I ‘ve been doing it all wrong. Yep. Last year I thought my little neighborhood lakes were fished out due to a number of my neighbors allowing friends to come in and bait fish the heck out the lakes. But that’s just typical fisherman thinking in that if you’re not catching fish then “somebody else is to blame!”.
This year, I’ve been going out to the lakes just before dark, not deliberately but by the fact that in the late winter there is very little light. There is just enough time and light to get in a little fishing. Due to the late fishing, I have figured out that the big bull bluegills are still there. The kicker is that they are, contrary to public opinion, hard to catch. I slowly started hooking up with the big gills right around dark and the bite got better each day as the weather warmed. Once I made the realization that the big bulls were feeding late, I changed my routine to simply go fishing right before dark. The big Brimski’s are feeding on midges. I know there’s a midge hatch because the midges (which bite) are swarming so bad I have to wear a head net to be able to stay out there. This midge thing happens in early Spring. I’ve always had problems with Buffalo Gnats in early Spring turkey hunting. I think these midges are different because they are smaller. The midge activity is somehow acute to the early Spring, in my own anecdotal determination.
There’s not much time once the big bulls start rising and I have developed a few techniques using my hard earned single-hand spey casting skills. Mind the fact that I am bank fishing with numerous trees around. I can overhead cast but only in certain directions. When I see a rising bream, I raise the rod, slipping line out as I raise it until I have about a foot of overhang, then I use MCI Jeff Ferguson’s elbow drop roll cast to roll the fly out into the middle of the ring. It’s faster than an overhead and I don’t have to worry about my backcast.

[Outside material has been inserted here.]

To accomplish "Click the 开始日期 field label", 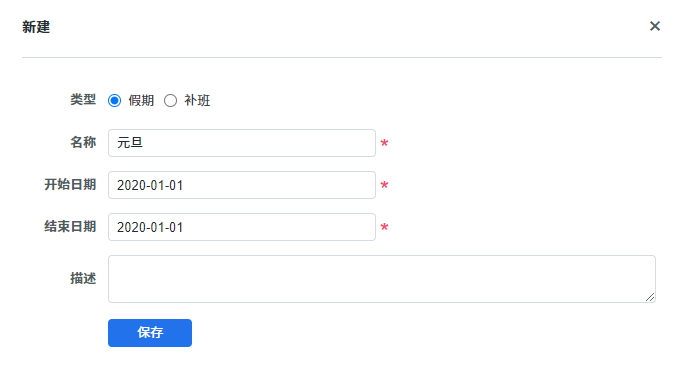I will [x=70, y=185].
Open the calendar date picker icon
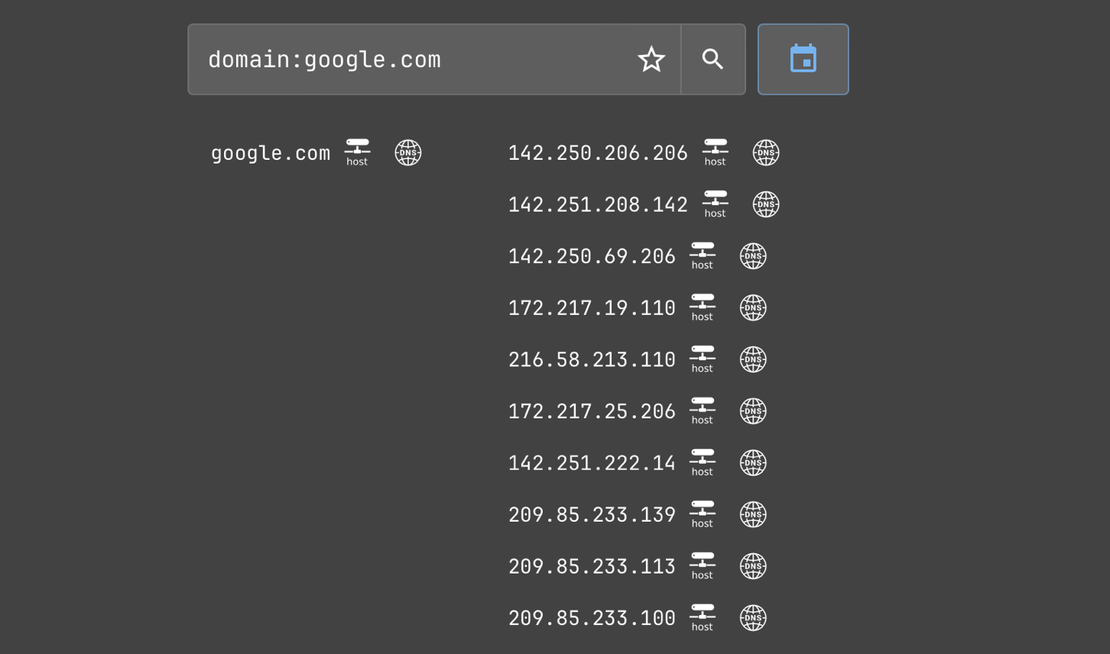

I always throw to middle of the ring because that’s what makes sense. It’s what we do in saltwater when we see a jack blow up on the water. I can hear my guide in my head now as he screams “throw it in the hole!” It may be counter intuitive to throw where a fish WAS, but it’s the right thing to do because when a fish blows up or takes on the surface, often they will just circle right back around. Since you don’t know which way he might have gone, that’s the only safe bet you have is to throw where he will be if he makes a circle or, possibly, he may hear the fly and come back. Doesn’t always work, but it certainly works better than assuming he went in a particular direction. You can’t read their mind.
When it is windy I use a subsurface bead-head nymph and when the water is calm I use a Griffiths Gnat.

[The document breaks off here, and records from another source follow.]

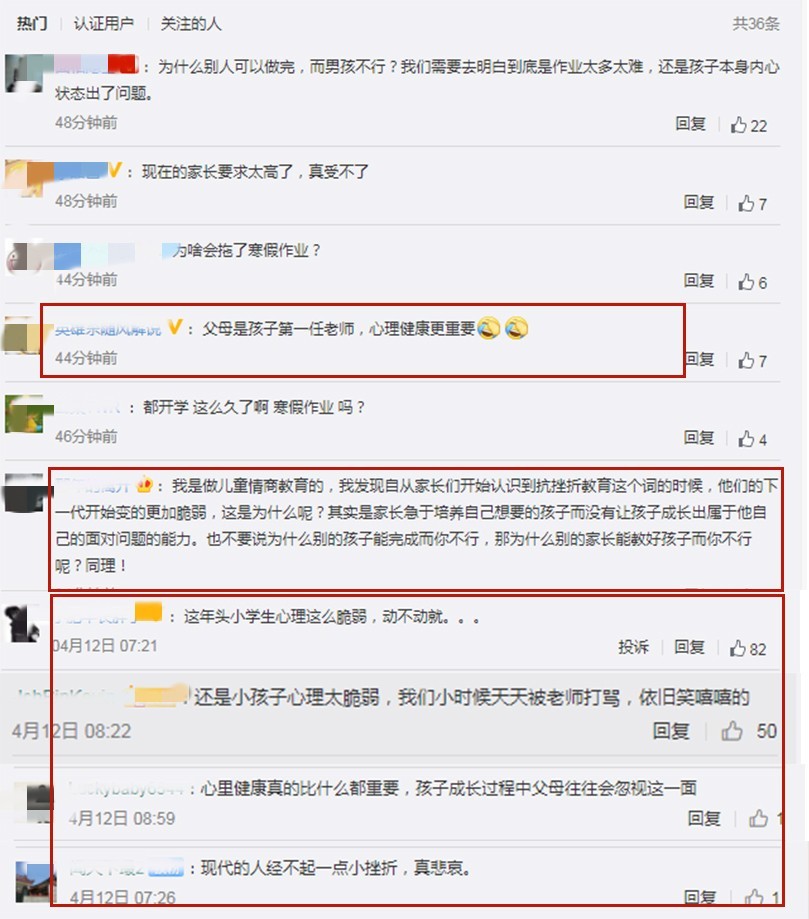The height and width of the screenshot is (919, 809).
Task: Click thumbs-up with 82 likes
Action: pyautogui.click(x=737, y=648)

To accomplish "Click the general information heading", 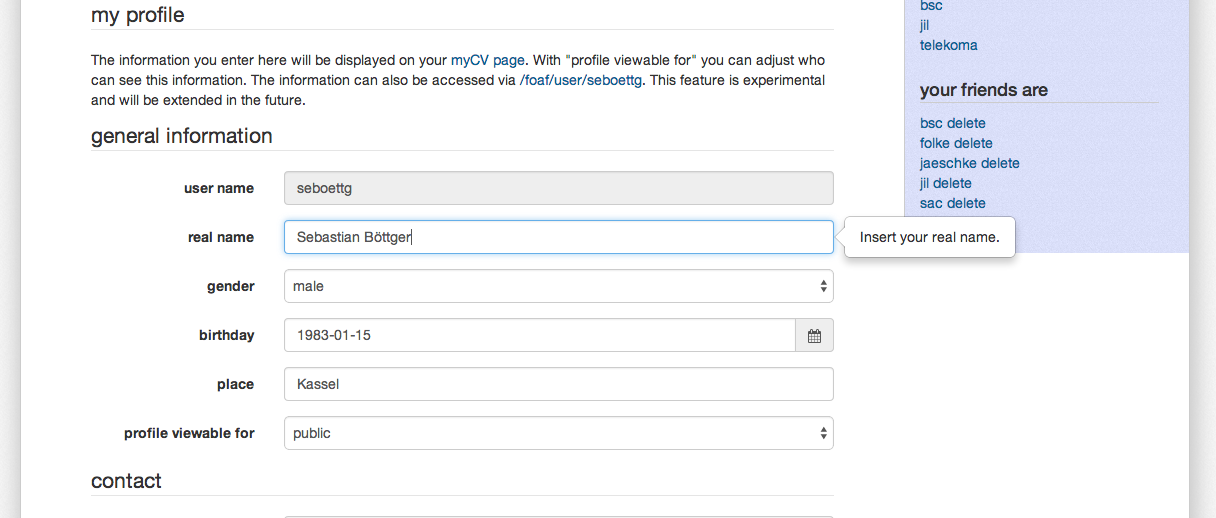I will tap(182, 136).
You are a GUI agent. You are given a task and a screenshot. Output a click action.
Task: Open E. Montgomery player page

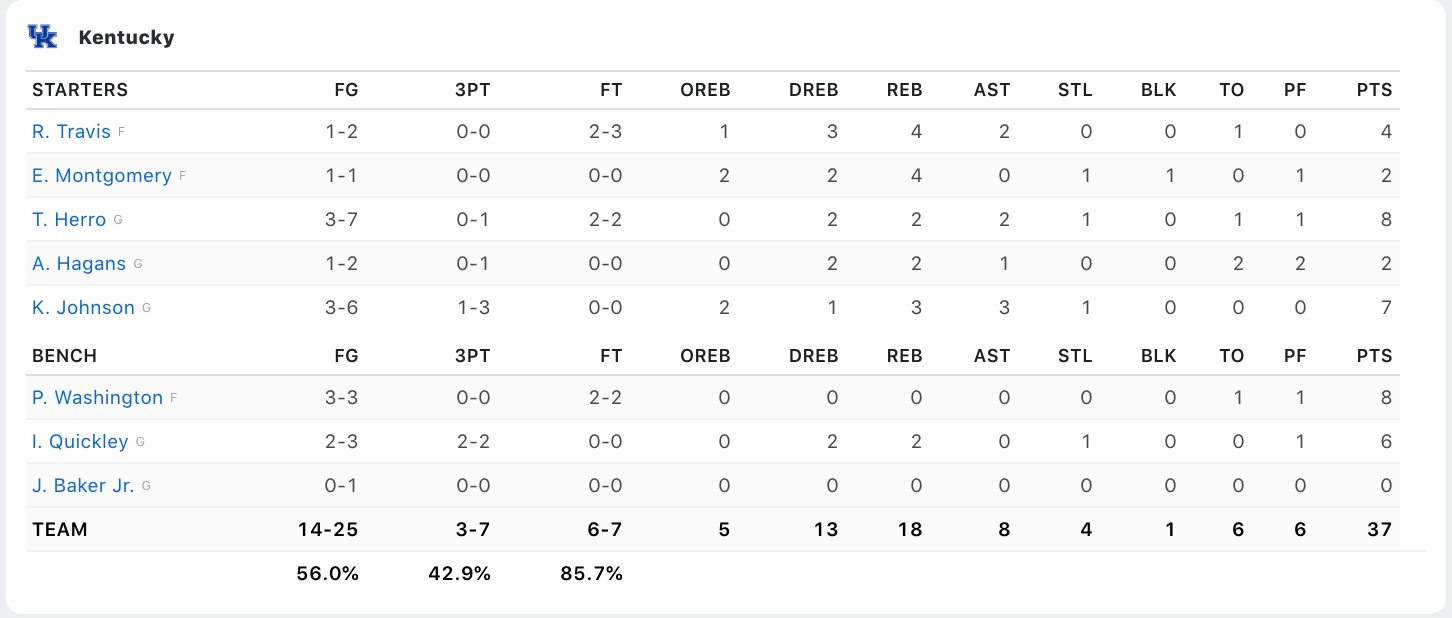coord(101,176)
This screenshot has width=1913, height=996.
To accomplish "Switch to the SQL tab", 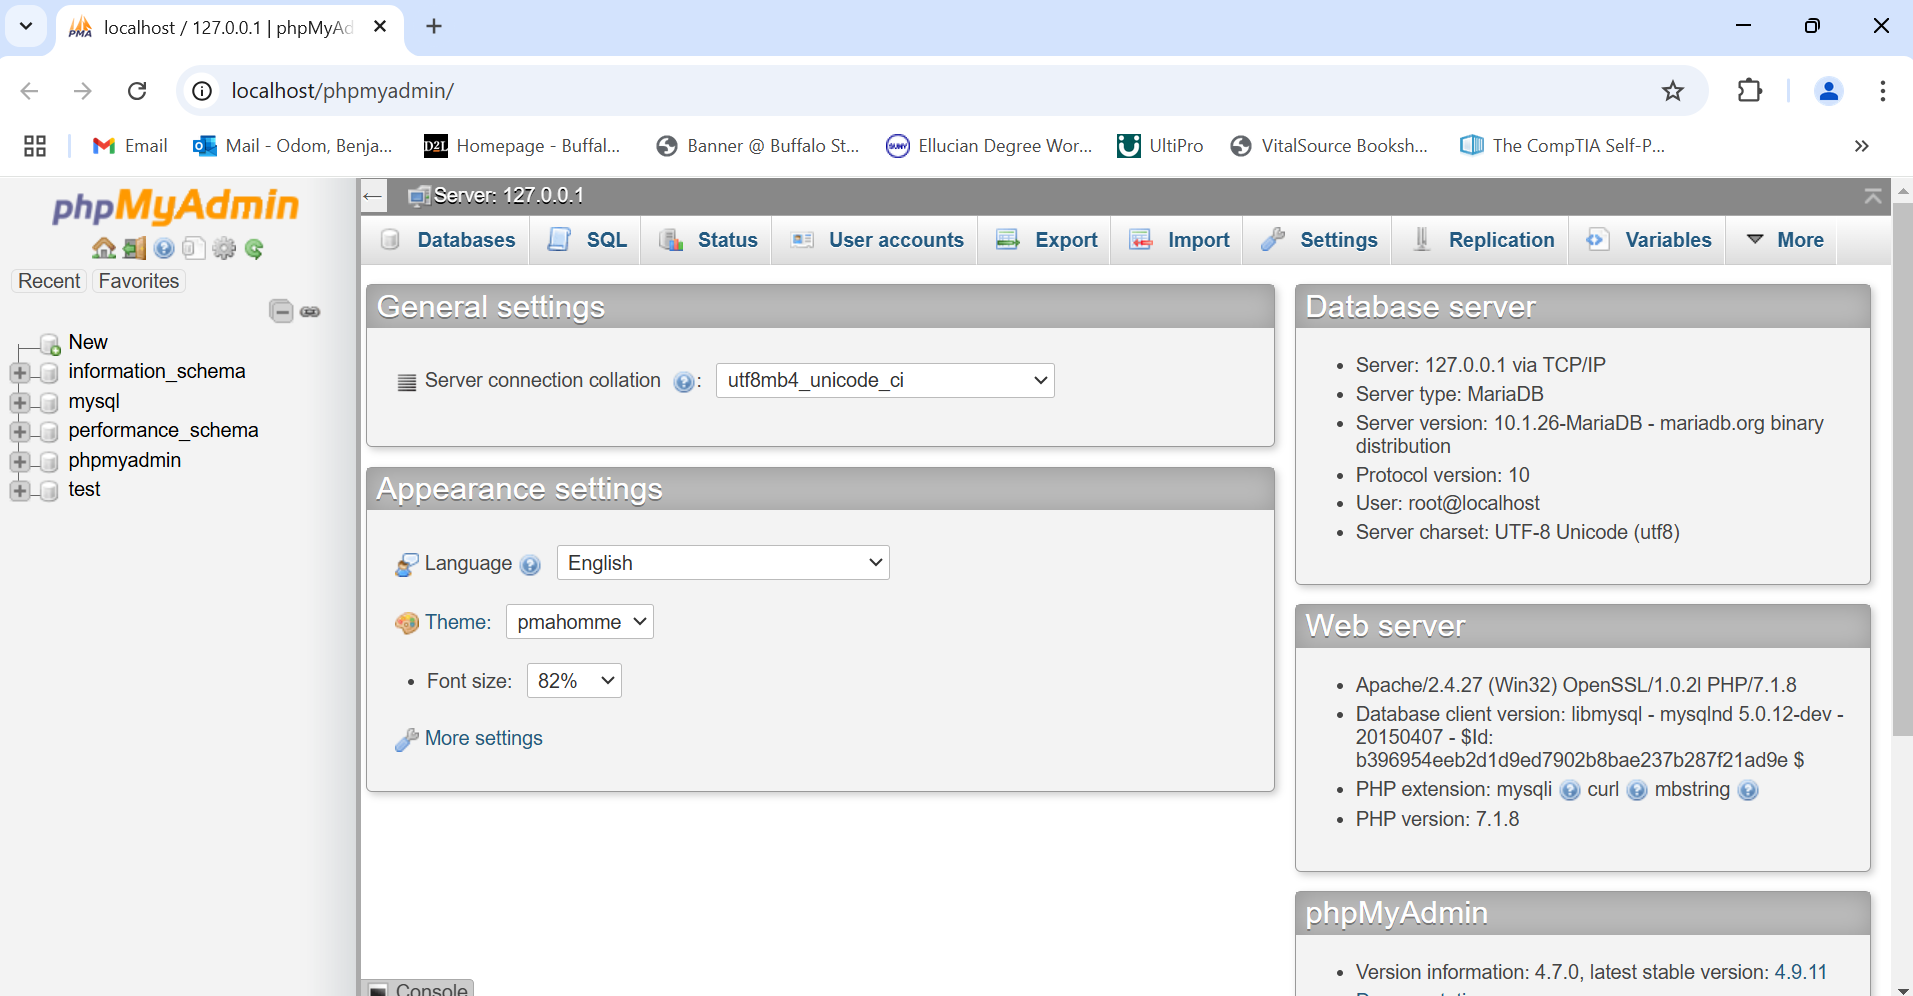I will pos(588,240).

I also use a snake roll to quickly change directions and after I roll it I don’t just drop it on the water in the new direction, I use the load to cast immediately without the line touching the water to keep the surface disturbance to a minimum. Again, thanks to MCI Jeff Ferguson for his instruction at Red Stick Day. I would use a Perry Poke or Tongariro but from the bank, you won’t have enough room to make a loop on the water because the bank is in the way. The snake roll and the elbow drop are the two casts that get a fly into the ring quickly when the trees won’t let me use an overhead cast.
I usually will start catching the medium size fish about thirty minutes before too dark to fish and fifteen minutes after that the big bulls will start taking. I’m not sure if they would continue rising into the night because when it gets too dark I just can’t operate. I do seem to notice that the activity seems to shut down when it gets too dark.


So anyway, that’s what I’m doing. Please don’t think I’m trying to foist my “expertise” on you, I just think folks might be interested in what I’m doing since this seems to be working and I’m having fun plinking bream in the evening.